Files
ai/doc/agent_harness.md

13 KiB

Agent Harness Architecture

The Agent Harness is the core orchestration layer for the Dexorder AI platform, built on LangChain.js and LangGraph.js.

Architecture Overview

┌─────────────────────────────────────────────────────────────┐
│                    Gateway (Fastify)                        │
│  ┌──────────────┐  ┌──────────────┐  ┌──────────────┐     │
│  │  WebSocket   │  │  Telegram    │  │  Event       │     │
│  │  Handler     │  │  Handler     │  │  Router      │     │
│  └──────┬───────┘  └──────┬───────┘  └──────┬───────┘     │
│         │                  │                  │              │
│         └──────────────────┴──────────────────┘              │
│                            │                                 │
│                    ┌───────▼────────┐                        │
│                    │ Agent Harness  │                        │
│                    │  (Stateless)   │                        │
│                    └───────┬────────┘                        │
│                            │                                 │
│         ┌──────────────────┼──────────────────┐             │
│         │                  │                  │             │
│    ┌────▼─────┐      ┌────▼─────┐      ┌────▼─────┐       │
│    │   MCP    │      │   LLM    │      │   RAG    │       │
│    │ Connector│      │  Router  │      │ Retriever│       │
│    └────┬─────┘      └────┬─────┘      └────┬─────┘       │
│         │                  │                  │             │
└─────────┼──────────────────┼──────────────────┼─────────────┘
          │                  │                  │
          ▼                  ▼                  ▼
   ┌────────────┐     ┌───────────┐     ┌───────────┐
   │   User's   │     │    LLM    │     │  Qdrant   │
   │    MCP     │     │ Providers │     │ (Vectors) │
   │ Container  │     │(Anthropic,│     │           │
   │ (k8s pod)  │     │  OpenAI,  │     │  Global + │
   │            │     │   etc)    │     │   User    │
   └────────────┘     └───────────┘     └───────────┘

Message Processing Flow

When a user sends a message:

1. Gateway receives message via channel (WebSocket/Telegram)
   ↓
2. Authenticator validates user and gets license info
   ↓
3. Container Manager ensures user's MCP container is running
   ↓
4. Agent Harness processes message:
   │
   ├─→ a.
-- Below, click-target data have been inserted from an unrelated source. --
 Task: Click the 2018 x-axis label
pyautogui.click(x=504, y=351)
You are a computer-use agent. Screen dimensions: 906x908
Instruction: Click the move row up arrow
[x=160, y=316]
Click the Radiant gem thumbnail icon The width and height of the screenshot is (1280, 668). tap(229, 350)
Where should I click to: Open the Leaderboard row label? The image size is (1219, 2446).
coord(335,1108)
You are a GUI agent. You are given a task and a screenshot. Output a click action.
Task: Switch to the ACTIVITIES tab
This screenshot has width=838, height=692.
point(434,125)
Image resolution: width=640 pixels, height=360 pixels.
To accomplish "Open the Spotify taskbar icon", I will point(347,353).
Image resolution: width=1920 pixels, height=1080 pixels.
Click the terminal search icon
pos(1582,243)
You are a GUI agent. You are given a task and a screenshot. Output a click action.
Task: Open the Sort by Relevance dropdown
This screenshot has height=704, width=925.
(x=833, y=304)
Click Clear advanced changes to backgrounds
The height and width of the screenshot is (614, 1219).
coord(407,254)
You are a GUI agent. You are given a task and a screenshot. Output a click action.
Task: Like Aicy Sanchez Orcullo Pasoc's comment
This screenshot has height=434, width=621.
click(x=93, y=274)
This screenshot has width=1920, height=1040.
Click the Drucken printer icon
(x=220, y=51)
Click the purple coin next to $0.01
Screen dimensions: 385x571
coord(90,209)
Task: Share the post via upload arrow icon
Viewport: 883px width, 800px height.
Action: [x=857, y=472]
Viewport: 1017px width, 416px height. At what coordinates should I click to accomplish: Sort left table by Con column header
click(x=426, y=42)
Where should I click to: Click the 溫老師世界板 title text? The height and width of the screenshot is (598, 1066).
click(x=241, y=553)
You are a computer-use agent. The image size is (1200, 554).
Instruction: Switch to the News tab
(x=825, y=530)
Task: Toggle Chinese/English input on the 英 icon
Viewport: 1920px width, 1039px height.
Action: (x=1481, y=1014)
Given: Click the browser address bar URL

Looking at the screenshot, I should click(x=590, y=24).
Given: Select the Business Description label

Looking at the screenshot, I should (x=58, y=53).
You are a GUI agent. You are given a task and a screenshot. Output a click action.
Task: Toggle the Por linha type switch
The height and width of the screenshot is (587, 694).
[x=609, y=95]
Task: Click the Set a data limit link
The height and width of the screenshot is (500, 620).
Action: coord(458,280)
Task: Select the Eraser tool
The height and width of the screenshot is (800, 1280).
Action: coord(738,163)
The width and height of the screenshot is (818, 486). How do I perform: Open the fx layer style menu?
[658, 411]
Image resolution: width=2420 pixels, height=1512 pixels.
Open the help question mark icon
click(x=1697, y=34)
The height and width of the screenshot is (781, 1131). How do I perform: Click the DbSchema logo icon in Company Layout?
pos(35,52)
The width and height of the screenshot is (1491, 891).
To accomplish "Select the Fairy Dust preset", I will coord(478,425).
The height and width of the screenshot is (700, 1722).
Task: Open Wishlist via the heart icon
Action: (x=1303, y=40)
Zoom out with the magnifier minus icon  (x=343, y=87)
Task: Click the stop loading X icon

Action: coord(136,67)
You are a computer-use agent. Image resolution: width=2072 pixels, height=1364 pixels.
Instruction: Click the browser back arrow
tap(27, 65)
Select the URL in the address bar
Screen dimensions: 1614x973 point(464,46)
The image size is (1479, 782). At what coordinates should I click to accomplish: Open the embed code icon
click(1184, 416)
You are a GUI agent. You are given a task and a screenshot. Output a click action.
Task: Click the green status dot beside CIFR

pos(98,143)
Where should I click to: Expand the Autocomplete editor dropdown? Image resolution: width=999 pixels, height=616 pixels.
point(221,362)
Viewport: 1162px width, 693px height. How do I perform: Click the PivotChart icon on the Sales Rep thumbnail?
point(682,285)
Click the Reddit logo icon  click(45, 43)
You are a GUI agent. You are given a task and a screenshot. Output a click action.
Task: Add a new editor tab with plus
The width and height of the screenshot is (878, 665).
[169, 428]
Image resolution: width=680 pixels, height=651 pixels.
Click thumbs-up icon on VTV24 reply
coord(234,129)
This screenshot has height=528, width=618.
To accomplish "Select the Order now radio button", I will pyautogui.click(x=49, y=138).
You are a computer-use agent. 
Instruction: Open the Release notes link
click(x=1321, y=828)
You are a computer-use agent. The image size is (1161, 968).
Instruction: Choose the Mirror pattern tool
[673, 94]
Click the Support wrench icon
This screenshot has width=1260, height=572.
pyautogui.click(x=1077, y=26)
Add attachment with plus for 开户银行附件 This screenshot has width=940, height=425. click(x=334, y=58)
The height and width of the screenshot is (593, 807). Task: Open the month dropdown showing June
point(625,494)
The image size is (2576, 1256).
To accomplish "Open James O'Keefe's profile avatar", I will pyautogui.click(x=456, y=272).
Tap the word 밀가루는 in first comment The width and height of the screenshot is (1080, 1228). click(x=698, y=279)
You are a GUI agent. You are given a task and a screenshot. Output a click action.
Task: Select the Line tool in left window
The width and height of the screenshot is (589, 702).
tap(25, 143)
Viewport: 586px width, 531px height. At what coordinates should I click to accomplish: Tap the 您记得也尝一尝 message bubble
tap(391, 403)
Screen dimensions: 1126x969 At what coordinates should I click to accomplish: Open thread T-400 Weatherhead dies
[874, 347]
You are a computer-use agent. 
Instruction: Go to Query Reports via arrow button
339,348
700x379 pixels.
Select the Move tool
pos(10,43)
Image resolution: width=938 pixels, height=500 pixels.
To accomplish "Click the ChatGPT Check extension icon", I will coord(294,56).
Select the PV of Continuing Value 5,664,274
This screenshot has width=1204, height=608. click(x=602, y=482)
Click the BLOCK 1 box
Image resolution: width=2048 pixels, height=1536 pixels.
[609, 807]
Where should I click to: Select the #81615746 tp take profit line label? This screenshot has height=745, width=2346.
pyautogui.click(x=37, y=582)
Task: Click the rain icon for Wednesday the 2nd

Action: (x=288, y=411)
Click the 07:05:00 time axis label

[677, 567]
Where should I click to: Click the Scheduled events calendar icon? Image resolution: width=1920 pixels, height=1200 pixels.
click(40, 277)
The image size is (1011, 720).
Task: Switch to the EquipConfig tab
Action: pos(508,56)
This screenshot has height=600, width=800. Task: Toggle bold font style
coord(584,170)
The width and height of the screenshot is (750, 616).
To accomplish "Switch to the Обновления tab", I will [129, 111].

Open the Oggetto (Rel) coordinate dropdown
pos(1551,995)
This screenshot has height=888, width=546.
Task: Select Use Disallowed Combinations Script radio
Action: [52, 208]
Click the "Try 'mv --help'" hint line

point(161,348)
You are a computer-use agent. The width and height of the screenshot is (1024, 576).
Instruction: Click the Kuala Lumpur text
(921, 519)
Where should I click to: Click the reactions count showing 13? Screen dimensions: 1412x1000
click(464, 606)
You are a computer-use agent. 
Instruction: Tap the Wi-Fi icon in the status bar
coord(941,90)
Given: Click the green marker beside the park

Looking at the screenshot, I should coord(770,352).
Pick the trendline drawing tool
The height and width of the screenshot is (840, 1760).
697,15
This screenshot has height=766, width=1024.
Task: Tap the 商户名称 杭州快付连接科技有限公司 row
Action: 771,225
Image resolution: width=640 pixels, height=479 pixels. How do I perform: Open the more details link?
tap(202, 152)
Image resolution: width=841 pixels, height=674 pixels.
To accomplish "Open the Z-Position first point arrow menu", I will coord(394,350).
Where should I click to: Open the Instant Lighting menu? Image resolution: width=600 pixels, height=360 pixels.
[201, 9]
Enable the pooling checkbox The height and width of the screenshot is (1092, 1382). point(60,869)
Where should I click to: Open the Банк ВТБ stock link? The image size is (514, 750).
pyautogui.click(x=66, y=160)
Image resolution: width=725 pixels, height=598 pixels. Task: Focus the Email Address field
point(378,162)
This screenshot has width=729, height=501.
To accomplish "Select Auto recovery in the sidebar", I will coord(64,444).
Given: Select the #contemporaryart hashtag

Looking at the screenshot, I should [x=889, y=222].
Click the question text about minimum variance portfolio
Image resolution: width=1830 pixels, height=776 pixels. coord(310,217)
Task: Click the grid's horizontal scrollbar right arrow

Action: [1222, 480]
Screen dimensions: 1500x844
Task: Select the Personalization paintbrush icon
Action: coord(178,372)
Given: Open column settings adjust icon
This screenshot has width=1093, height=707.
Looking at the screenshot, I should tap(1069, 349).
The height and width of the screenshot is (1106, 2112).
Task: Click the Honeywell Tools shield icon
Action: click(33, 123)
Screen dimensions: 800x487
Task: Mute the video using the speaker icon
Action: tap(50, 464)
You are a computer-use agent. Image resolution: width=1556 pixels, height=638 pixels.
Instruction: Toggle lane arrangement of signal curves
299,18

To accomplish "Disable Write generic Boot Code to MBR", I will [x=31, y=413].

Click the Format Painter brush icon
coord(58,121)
MCPClientConnector fetches context resources:
   │      - context://user-profile
   │      - context://conversation-summary
   │      - context://workspace-state
   │      - context://system-prompt
   │
   ├─→ b. RAGRetriever searches for relevant memories:
   │      - Embeds user query
   │      - Searches Qdrant: user_id = current_user OR user_id = "0"
   │      - Returns user-specific + global platform knowledge
   │
   ├─→ c. Build system prompt:
   │      - Base platform prompt
   │      - User profile context
   │      - Workspace state
   │      - Custom user instructions
   │      - Relevant RAG memories
   │
   ├─→ d. ModelRouter selects LLM:
   │      - Based on license tier
   │      - Query complexity
   │      - Configured routing strategy
   │
   ├─→ e. LLM invocation with tool support:
   │      - Send messages to LLM
   │      - If tool calls requested:
   │         • Platform tools → handled by gateway
   │         • User tools → proxied to MCP container
   │      - Loop until no more tool calls
   │
   ├─→ f. Save conversation to MCP:
   │      - mcp.callTool('save_message', user_message)
   │      - mcp.callTool('save_message', assistant_message)
   │
   └─→ g. Return response to user via channel

Core Components

1. Agent Harness (gateway/src/harness/agent-harness.ts)

Stateless orchestrator - all state lives in user's MCP container or RAG.

Responsibilities:

  • Fetch context from user's MCP resources
  • Query RAG for relevant memories
  • Build prompts with full context
  • Route to appropriate LLM
  • Handle tool calls (platform vs user)
  • Save conversation back to MCP
  • Stream responses to user

Key Methods:

  • handleMessage(): Process single message (non-streaming)
  • streamMessage(): Process with streaming response
  • initialize(): Connect to user's MCP server

2. MCP Client Connector (gateway/src/harness/mcp-client.ts)

Connects to user's MCP container using Model Context Protocol.

Features:

  • Resource reading (context://, indicators://, strategies://)
  • Tool execution (save_message, run_backtest, etc.)
  • Automatic reconnection on container restarts
  • Error handling and fallbacks

3. Model Router (gateway/src/llm/router.ts)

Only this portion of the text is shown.